Et je recule encore, avant de définitivement m'en aller. Je cours dans les escaliers et encore dans la rue, au moins sur les premiers mètres. Et puis au bout d'un moment, je sens que mes Vans trouées ne tiennent plus le rythme, alors je ralentis. J'essaye de me calmer, vraiment, mais je n'y arrive pas. Il encourage la prostitution, comment il peut faire ça... Et je m'arrête alors que l'envie de vomir de tout à l'heure revient encore. Il ne reste qu'une rue avant que je n'arrive à l'appartement, je peux le faire, je peux le faire...

*

Avis d'expulsion.

Tu n'aurais jamais dû me dénoncer, Deb.

- Jason

Je fixe le mot quelques secondes, puis regarde mes affaires, étalées sur le sol. Je commence sérieusement à croire que c'est mon jour de chance. Je colle mon front à mes mains, m'assaillant sur une des trois valises. Merde, merde et re-merde. Il est vingt-et-une heures et je suis devant chez moi, sans abris ni argent.
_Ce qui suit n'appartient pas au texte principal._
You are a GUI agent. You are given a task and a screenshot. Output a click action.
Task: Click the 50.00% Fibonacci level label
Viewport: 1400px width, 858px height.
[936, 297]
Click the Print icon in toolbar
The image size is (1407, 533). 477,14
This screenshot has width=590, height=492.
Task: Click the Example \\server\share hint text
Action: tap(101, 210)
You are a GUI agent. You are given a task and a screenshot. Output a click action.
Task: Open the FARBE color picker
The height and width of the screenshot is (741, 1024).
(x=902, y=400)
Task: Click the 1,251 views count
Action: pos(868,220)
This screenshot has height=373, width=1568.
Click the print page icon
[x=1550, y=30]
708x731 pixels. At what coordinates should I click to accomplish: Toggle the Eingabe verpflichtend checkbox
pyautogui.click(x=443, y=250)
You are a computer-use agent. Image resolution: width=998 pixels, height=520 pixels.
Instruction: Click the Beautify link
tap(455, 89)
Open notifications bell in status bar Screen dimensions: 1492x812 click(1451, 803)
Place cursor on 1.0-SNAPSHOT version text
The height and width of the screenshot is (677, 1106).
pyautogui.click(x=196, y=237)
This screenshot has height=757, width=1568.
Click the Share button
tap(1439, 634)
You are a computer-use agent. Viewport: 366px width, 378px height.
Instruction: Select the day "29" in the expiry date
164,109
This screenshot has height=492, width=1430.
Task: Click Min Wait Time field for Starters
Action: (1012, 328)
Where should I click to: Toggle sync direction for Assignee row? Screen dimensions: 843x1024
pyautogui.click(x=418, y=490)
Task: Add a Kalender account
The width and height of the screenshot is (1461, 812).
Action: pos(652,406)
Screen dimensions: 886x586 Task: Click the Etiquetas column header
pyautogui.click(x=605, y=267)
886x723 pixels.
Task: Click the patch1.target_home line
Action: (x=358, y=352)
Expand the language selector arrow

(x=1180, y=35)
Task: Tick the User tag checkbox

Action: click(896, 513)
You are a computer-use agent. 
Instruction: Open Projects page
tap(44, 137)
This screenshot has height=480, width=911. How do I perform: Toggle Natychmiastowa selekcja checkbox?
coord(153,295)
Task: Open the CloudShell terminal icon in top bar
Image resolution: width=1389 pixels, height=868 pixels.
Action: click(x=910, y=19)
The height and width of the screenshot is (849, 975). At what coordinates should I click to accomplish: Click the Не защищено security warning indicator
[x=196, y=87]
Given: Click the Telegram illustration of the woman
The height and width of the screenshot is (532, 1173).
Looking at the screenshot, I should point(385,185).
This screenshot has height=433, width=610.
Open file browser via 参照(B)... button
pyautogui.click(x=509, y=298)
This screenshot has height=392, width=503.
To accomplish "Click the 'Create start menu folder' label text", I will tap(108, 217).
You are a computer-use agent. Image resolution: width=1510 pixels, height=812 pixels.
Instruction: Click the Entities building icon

Ma première paye sera donnée demain et je me demande juste où est-ce que je vais aller dormir.

*

J'aimerais qu'un jour, quelqu'un m'explique comment je fais pour tout gâcher comme ça. Si c'est un don, ou plutôt une malédiction, vous voyez ? Ou alors si c'est simplement moi qui ne sais pas comment m'y prendre. Mais j'aimerais réellement savoir, ça devient pesant, à force.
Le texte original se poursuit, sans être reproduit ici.